Roberts’ speech included an expansive lecture on Magna Carta’s history, noting first that he got the information from an article in the June 1957 issue of the ABA Journal. That year the association erected a monument at Runnymede honoring the document, and it is being refurbished, with completion expected for rededication ceremonies next June.
On Friday at this ABA annual meeting, the association unveiled a traveling exhibit curated by the Law Library of Congress, “Magna Carta: Enduring Legacy 1215-2015.” It will move to various cities around the country, as well as at the ABA London Sessions next June in England. In November, the Library of Congress will host one of the four remaining 1215 manuscripts.

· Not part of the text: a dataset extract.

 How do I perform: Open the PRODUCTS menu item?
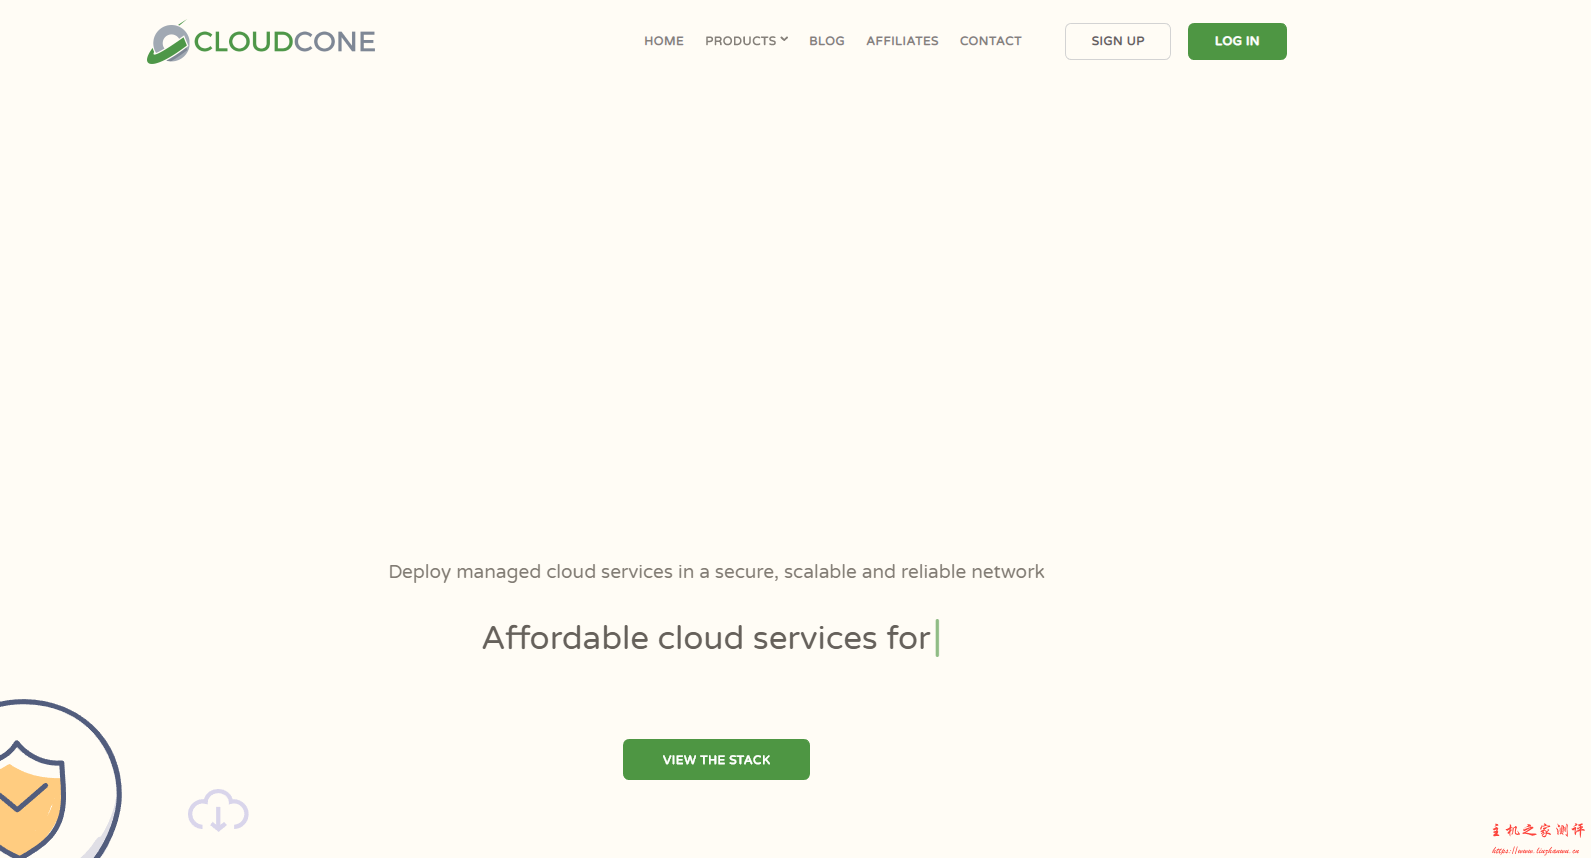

The chief justice, in a heavily detailed presentation chocked with names, dates and events over the centuries, outlined how Magna Carta initially and going forward was invoked to foster government unity in times of crisis. Roberts also discussed how Magna Carta contributed to the rise in representative government, beginning with concerns over taxation and later encompassing other issues of public concern; and how writings about the document by Sir Edward Coke, the great English jurist of the 15th and 16th centuries, had an impact on the founders of our country.
Roberts touched on parts of Magna Carta to highlight direct lines to some of our most fundamental principles, such as being tried by a jury of peers; the concept of “the law of the land”; and how criminal penalties should match the severity of the offense.
Moving on to more recent times, Roberts noted: “We live in an era in which sharp partisan divides within our political branches have shaken public faith in government across the board.”
The judiciary can help remedy that with its own work by exercising independent judgment, making sound decisions, and carefully explaining their reasoning, he said. He added that the judiciary also relies on the bar’s skill and professionalism to help.
Lawyers have often participated in partisan disputes throughout the nation’s history, he said, “to great beneficial effect.”
“But lawyers fulfill their professional calling to the fullest extent when they rise above particular partisan debates and participate as problem solvers,” the chief justice said, whether through the ABA’s committees, pro bono service, through public service or helping the public understand issues.
We have given Magna Carta’s core concepts concrete meaning and new meaning in our constitutional framework, Roberts said, and independent courts have ensured accountability to the law such that no person, no matter how high, is above the law.
“I encourage all of you as officers of the court to set your sights on the far horizon and ensure that our legal profession continues to advance that ideal,” Roberts said.
Updated at 1:54 p.m. to add video and on Aug. 17 to correct a grammar error.